Crédit photo Thibault Meiers

Quand faut-il consulter le CHSCT et, par extension, dans quel cas celui-ci est-il en droit de recourir à un expert ? La réponse est loin d’être évidente.

L’article L. 4612-8 du Code du travail dispose que le CHSCT « est consulté avant toute décision d’aménagement important modifiant les conditions de santé et de sécurité ou les conditions de travail et, notamment, avant toute transformation importante des postes de travail découlant de la modification de l’outillage, d’un changement de produit ou de l’organisation du travail, avant toute modification des cadences et des normes de productivité liées ou non à la rémunération du travail ».

Difficile de trouver formulation plus imprécise et confuse. Elle génère d’ailleurs un abondant contentieux et des décisions de justice contrastées.

À lire le texte, seuls les aménagements importants requièrent l’avis du CHSCT. Reste que ce qui est important pour les uns ne l’est pas nécessairement pour tous.

L’importance renvoie d’abord à une idée de volume. Un aménagement modifiant les conditions de travail est important lorsqu’il impacte la collectivité de travail et concerne un nombre significatif de salariés rapporté à l’effectif de l’établissement. Aucune proportion exacte de l’effectif total n’est toutefois déterminée par la jurisprudence comme seuil à partir duquel la consultation s’imposerait. L’appréciation de l’importance sur le plan quantitatif variera donc selon la taille de l’établissement et la nature de la décision, étant précisé qu’il ne faut pas uniquement porter son regard sur le nombre de salariés concernés lors du lancement du projet mais également sur celui qui le sera au vu de ses évolutions prévisibles.

L’importance renvoie aussi aux conséquences des changements apportés.

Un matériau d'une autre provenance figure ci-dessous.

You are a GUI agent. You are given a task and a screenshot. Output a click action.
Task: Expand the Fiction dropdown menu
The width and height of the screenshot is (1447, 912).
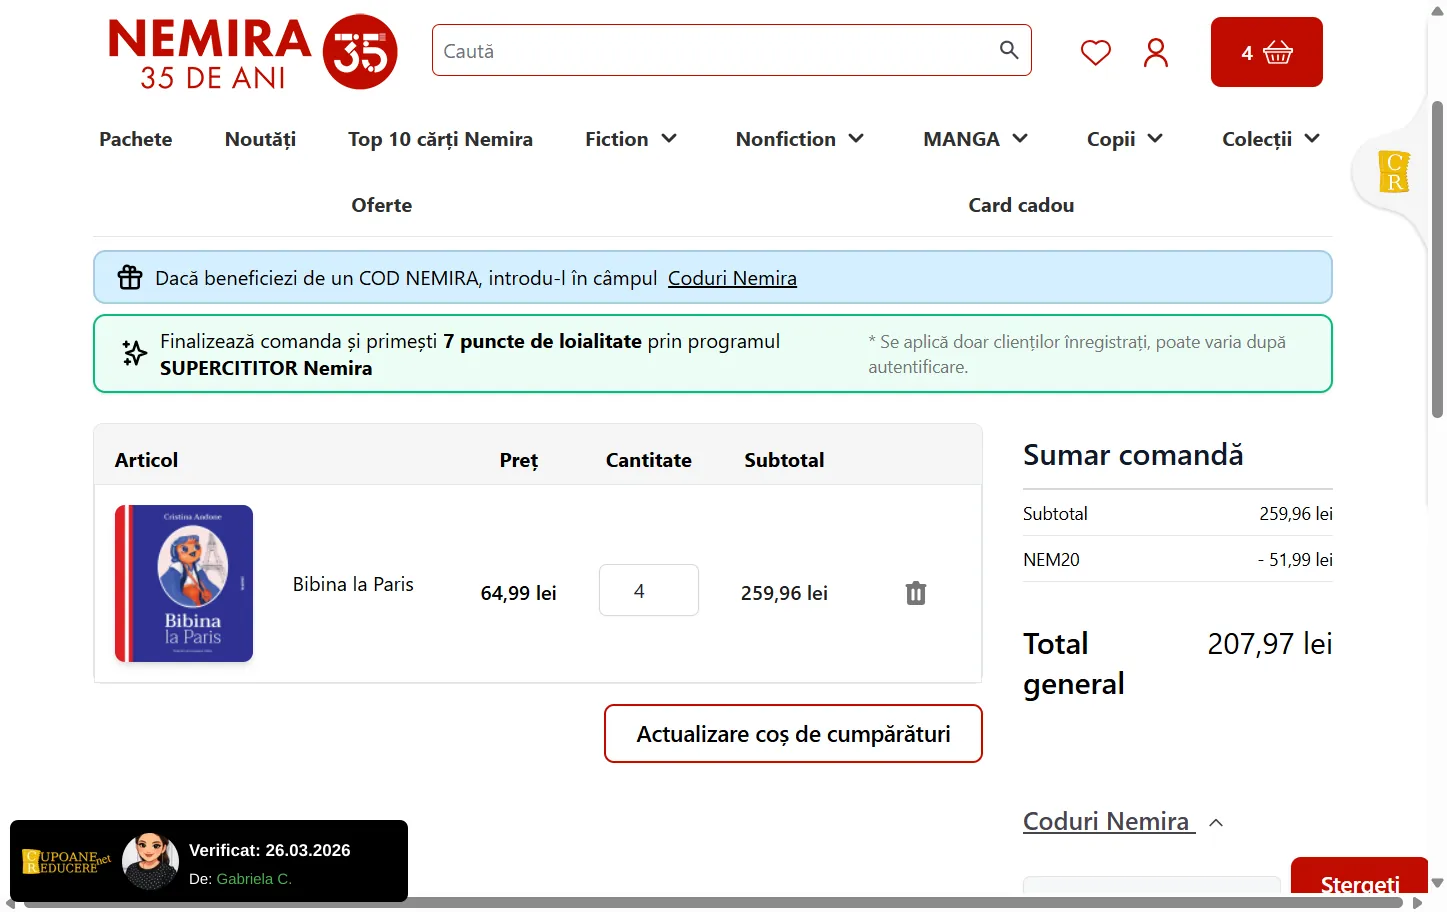point(631,139)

Lors de l’élaboration du texte, il avait été soutenu que ces changements devaient être « déterminants ». L’administration fait de son côté référence à « de réelles modifications ». Les juges affirment que l’aménagement doit être soumis à l’avis du CHSCT dès lors que sont envisagées des modifications « significatives ». Rien de très éclairant sur le plan opérationnel.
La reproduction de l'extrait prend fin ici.